- TEXT SEGMENT:
Almost a year has
passed since U2 wrapped up its landmark 360° Tour at Moncton, Canada’s Magnetic
Hill Festival. The Irish band’s tour encompassed three years, a landmark stage
setup, and an audience of over seven million people while en route to becoming
the highest-grossing tour of all time. The scope of the tour, one of several
industry-defining tours in the band’s storied career, is as big as any in
recent memory. To capture this period of U2’s career, the band recently issued U22, a fan-voted fan club-only release which manages to encapsulate the 360°
Tour as the group’s best live album since U2
go Home: Live From Slane Castle in 2003.
For a tour as vast as
the 360° Tour, U22 captures the enormity
of several different shows while injecting the double-disc with several special
moments. The most important being the band’s magical cut of “I Still Haven’t
Found What I’m Looking For” with South African trumpeter Hugh Maskela. The spot-on
mix of U22 is also a big element in
the quality of the set. While some live releases turn down the crowd mic, the
mix on U22 kept the audience on par with
the band, allowing the big stadium choruses to become even more epic. The drum
and bass mix are also of an unusual high quality for a live release.

- INFORMATION SHOWN:
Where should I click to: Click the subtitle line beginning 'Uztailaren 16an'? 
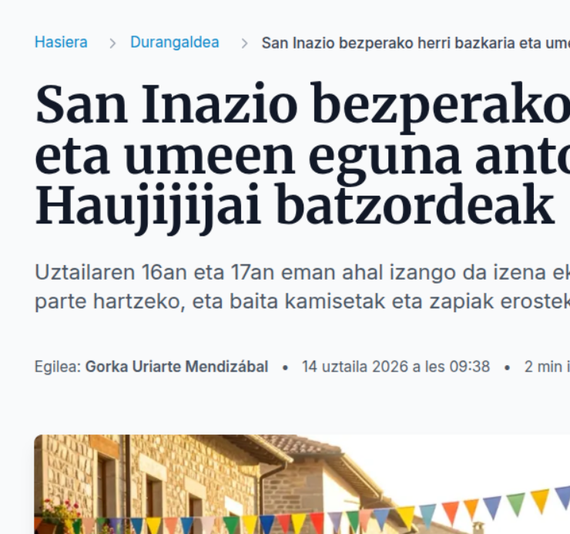pos(302,273)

- PROMPT 1:
Answer these questions from the U22 review, one answer per line, marked to match:
(a) At which festival did U2 wrap up the 360° Tour?
(b) How large an audience did the tour draw?
(c) Which trumpeter joined the band on "I Still Haven't Found What I'm Looking For"?
- PROMPT 2: Reproduce the part of the U22 review starting with "Almost a year" and going on through "Castle in 2003.", word for word.

- COMPLETE RESPONSE 1:
(a) Canada's Magnetic Hill Festival, in Moncton
(b) Over seven million people
(c) Hugh Maskela, a South African trumpeter

- COMPLETE RESPONSE 2:
Almost a year has
passed since U2 wrapped up its landmark 360° Tour at Moncton, Canada’s Magnetic
Hill Festival. The Irish band’s tour encompassed three years, a landmark stage
setup, and an audience of over seven million people while en route to becoming
the highest-grossing tour of all time. The scope of the tour, one of several
industry-defining tours in the band’s storied career, is as big as any in
recent memory. To capture this period of U2’s career, the band recently issued U22, a fan-voted fan club-only release which manages to encapsulate the 360°
Tour as the group’s best live album since U2
go Home: Live From Slane Castle in 2003.